Three years after Fleming’s discovery, the English biochemists Clutterbuck, Lovell, and Raistrick, endeavoured to obtain penicillin in the pure form, but without success. They established, inter alia, that it was a sensitive substance which easily lost its antibacterial effect during the purifying process, and this was soon confirmed in other quarters.
Penicillin would undoubtedly still have remained a fairly unknown substance, interesting to the bacteriologist but of no great practical importance, if it had not been taken up at the Pathological Institute at the venerable University of Oxford. This time a start was again made from what is usually called basic research. Professor Howard Florey, who devoted his attention to the body’s own natural protective powers against infectious diseases, together with his co-workers, had studied the lysozyme referred to above, the nature of which they succeeded in elucidating. Dr. Ernst Boris Chain, a chemist, took part in the final stage of these investigations, and during 1938 the two researchers jointly decided to investigate other antibacterial substances which are formed by micro-organisms, and in that connection they fortunately thought first of penicillin. It was certainly obvious that the preparation of the substance in a pure form must involve great difficulties, but on the other hand its powerful effect against many bacteria gave some promise of success. The work was planned by Chain and Florey, who, however, owing to the vastness of the task, associated with themselves a number of enthusiastic co-workers, among whom mention should be made especially of Abraham, Fletcher, Gardner, Heatley, Jennings, Orr-Ewing, Sanders and Lady Florey. Heatley worked out a convenient method of determining the relative strength of a fluid with a penicillin content, by means of a comparison under standard conditions of its antibacterial effect with that of a penicillin solution prepared at the laboratory. The amount of penicillin found in one cc. of the latter was called an Oxford unit.
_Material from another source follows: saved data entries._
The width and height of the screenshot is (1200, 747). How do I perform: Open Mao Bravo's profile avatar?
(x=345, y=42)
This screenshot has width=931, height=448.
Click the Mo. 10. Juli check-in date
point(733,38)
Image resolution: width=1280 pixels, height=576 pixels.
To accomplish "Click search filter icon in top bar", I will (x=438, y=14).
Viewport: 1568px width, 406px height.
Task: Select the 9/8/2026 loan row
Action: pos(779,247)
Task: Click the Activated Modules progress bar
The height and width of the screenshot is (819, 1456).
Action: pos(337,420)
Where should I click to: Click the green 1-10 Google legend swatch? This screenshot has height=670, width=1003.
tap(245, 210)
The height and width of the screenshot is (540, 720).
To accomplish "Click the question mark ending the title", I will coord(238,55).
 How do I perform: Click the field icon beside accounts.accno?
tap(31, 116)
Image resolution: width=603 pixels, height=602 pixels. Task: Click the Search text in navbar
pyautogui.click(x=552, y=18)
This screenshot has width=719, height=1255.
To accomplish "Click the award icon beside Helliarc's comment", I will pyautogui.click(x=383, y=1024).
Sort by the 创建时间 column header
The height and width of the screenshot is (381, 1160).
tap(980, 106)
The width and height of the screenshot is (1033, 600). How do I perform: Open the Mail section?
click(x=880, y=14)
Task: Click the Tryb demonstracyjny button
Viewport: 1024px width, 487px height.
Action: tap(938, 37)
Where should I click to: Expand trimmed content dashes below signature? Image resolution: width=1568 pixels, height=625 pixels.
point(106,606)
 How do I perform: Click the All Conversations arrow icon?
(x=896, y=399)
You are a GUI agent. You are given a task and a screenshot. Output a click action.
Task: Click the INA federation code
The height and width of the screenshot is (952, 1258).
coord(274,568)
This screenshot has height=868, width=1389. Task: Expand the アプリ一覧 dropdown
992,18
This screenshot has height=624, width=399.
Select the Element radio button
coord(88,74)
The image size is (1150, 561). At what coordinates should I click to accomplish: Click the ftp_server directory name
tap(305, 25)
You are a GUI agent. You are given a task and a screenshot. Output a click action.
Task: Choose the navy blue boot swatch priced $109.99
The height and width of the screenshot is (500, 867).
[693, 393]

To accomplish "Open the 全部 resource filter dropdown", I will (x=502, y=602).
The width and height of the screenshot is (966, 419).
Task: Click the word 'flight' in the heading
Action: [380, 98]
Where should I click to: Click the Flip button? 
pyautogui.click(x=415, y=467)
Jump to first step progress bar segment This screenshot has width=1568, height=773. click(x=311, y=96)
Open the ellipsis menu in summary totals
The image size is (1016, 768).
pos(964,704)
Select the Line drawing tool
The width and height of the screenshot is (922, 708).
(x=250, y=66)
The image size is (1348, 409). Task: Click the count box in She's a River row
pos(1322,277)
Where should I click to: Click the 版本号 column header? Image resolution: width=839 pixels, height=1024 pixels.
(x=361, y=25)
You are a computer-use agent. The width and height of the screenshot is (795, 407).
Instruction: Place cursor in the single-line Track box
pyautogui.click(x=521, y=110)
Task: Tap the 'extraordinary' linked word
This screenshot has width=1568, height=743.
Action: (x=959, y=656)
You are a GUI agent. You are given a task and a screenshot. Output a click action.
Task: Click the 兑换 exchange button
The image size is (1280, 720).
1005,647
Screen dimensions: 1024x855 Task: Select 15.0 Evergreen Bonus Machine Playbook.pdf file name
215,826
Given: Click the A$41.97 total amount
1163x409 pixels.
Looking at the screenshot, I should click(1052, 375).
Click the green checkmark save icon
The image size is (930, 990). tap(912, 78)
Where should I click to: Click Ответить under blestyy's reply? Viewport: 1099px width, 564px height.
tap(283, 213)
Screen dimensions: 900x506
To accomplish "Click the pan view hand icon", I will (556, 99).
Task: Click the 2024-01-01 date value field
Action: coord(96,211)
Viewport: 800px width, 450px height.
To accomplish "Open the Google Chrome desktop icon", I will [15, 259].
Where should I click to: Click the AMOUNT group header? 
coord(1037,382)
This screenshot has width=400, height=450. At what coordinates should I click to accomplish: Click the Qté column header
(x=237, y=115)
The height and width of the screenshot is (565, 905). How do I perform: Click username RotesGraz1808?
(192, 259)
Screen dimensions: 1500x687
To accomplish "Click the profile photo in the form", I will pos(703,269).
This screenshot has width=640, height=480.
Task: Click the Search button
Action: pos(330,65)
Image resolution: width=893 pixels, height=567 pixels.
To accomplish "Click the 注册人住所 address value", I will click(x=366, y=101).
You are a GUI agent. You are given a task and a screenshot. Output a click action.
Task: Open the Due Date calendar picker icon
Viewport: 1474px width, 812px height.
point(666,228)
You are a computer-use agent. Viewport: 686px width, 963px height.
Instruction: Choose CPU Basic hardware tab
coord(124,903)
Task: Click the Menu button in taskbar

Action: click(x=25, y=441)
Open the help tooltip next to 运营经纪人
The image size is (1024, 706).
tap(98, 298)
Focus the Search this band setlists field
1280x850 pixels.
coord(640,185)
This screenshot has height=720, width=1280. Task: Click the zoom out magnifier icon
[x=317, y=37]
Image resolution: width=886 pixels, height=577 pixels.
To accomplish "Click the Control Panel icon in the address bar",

In the purifying experiments then made, the mould was cultivated in a special nutritive fluid in vessels, to which air could only gain access after it had been filtered through cotton wool. After about a week the penicillin content reached its highest value, and extraction followed. In this connection advantage was taken of the observation that the free penicillin is an acid which is more easily dissolved in certain organic solvents than in water, while its salts with alkali are more readily dissolved in water. The culture fluid was therefore shaken with acidified ether or amyl acetate. As, however, the penicillin was easily broken up in water solution, the operation was performed at a low temperature. Thus the penicillin could be returned to the water solution after the degree of acidity had been reduced to almost neutral reaction. In this way numerous impurities could be removed, and after the solution had been evaporated at a low temperature it was possible to obtain a stable dry preparation. The strength of this was up to 40-50 units per mg and it prevented the growth of staphylococci in a dilution of at least 1 per 1 million – thus the active substance had been successfully concentrated very considerably. It was therefore quite reasonable that it was thought that almost pure penicillin had been obtained – in a similar manner, in their work with strongly biologically active substances, many earlier researchers had thought that they were near to producing the pure substance. The further experiments, which were made subsequently with the help of the magnificent resources of modern biochemistry proved, however, that such was not the case. In reality the preparation just mentioned contained only a small percentage of penicillin. Now when it has become possible to produce pure penicillin in a crystalline form, it has been found that one mg contains about 1,650 Oxford units. It is also known that penicillin is met with in some different forms, which possibly have somewhat different effects. The chemical composition of penicillin has also been elucidated in recent years, and in this work Chain and Abraham have successfully taken part.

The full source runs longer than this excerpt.